# Aim of the task
Every single entry should be printed exactly.

Data in this exercise Start Marker

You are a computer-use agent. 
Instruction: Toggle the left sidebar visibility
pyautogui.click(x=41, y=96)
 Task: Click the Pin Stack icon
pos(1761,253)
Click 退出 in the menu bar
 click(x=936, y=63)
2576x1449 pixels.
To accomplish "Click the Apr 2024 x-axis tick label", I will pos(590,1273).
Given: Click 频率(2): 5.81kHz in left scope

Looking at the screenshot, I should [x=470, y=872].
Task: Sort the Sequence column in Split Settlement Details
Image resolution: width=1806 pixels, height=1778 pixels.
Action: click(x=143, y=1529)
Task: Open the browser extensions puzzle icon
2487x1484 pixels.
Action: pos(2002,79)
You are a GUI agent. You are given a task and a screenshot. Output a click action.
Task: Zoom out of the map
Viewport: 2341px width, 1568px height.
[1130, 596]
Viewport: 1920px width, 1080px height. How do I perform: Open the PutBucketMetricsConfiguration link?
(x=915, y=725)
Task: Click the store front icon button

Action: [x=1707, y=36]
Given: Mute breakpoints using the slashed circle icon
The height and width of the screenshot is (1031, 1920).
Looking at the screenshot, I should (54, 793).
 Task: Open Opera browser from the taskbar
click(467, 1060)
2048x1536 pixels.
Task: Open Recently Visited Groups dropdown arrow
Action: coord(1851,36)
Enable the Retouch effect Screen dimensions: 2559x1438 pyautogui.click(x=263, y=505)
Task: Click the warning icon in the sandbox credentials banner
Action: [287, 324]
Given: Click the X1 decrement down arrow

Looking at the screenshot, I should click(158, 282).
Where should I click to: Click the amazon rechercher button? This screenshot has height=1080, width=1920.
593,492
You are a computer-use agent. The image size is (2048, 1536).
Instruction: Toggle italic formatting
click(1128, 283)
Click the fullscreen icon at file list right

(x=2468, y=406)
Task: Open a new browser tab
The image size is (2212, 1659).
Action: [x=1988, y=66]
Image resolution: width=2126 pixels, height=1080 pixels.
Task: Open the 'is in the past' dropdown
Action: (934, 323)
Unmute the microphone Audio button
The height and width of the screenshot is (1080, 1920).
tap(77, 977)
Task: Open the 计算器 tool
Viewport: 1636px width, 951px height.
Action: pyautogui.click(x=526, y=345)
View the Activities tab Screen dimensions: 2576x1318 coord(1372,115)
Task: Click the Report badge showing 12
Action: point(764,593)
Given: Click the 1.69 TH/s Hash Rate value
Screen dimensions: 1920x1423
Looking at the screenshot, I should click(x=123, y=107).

Data in this exercise End Marker

# Exercise response
You are a computer-use agent. 
Instruction: Toggle the left sidebar visibility
pyautogui.click(x=41, y=96)
 Task: Click the Pin Stack icon
pos(1761,253)
Click 退出 in the menu bar
 click(x=936, y=63)
2576x1449 pixels.
To accomplish "Click the Apr 2024 x-axis tick label", I will pos(590,1273).
Given: Click 频率(2): 5.81kHz in left scope

Looking at the screenshot, I should [x=470, y=872].
Task: Sort the Sequence column in Split Settlement Details
Image resolution: width=1806 pixels, height=1778 pixels.
Action: click(x=143, y=1529)
Task: Open the browser extensions puzzle icon
2487x1484 pixels.
Action: pos(2002,79)
You are a GUI agent. You are given a task and a screenshot. Output a click action.
Task: Zoom out of the map
Viewport: 2341px width, 1568px height.
[1130, 596]
Viewport: 1920px width, 1080px height. How do I perform: Open the PutBucketMetricsConfiguration link?
(x=915, y=725)
Task: Click the store front icon button

Action: [x=1707, y=36]
Given: Mute breakpoints using the slashed circle icon
The height and width of the screenshot is (1031, 1920).
Looking at the screenshot, I should (54, 793).
 Task: Open Opera browser from the taskbar
click(467, 1060)
2048x1536 pixels.
Task: Open Recently Visited Groups dropdown arrow
Action: coord(1851,36)
Enable the Retouch effect Screen dimensions: 2559x1438 pyautogui.click(x=263, y=505)
Task: Click the warning icon in the sandbox credentials banner
Action: [287, 324]
Given: Click the X1 decrement down arrow

Looking at the screenshot, I should click(158, 282).
Where should I click to: Click the amazon rechercher button? This screenshot has height=1080, width=1920.
593,492
You are a computer-use agent. The image size is (2048, 1536).
Instruction: Toggle italic formatting
click(1128, 283)
Click the fullscreen icon at file list right

(x=2468, y=406)
Task: Open a new browser tab
The image size is (2212, 1659).
Action: [x=1988, y=66]
Image resolution: width=2126 pixels, height=1080 pixels.
Task: Open the 'is in the past' dropdown
Action: (934, 323)
Unmute the microphone Audio button
The height and width of the screenshot is (1080, 1920).
tap(77, 977)
Task: Open the 计算器 tool
Viewport: 1636px width, 951px height.
Action: pyautogui.click(x=526, y=345)
View the Activities tab Screen dimensions: 2576x1318 coord(1372,115)
Task: Click the Report badge showing 12
Action: point(764,593)
Given: Click the 1.69 TH/s Hash Rate value
Screen dimensions: 1920x1423
Looking at the screenshot, I should click(x=123, y=107).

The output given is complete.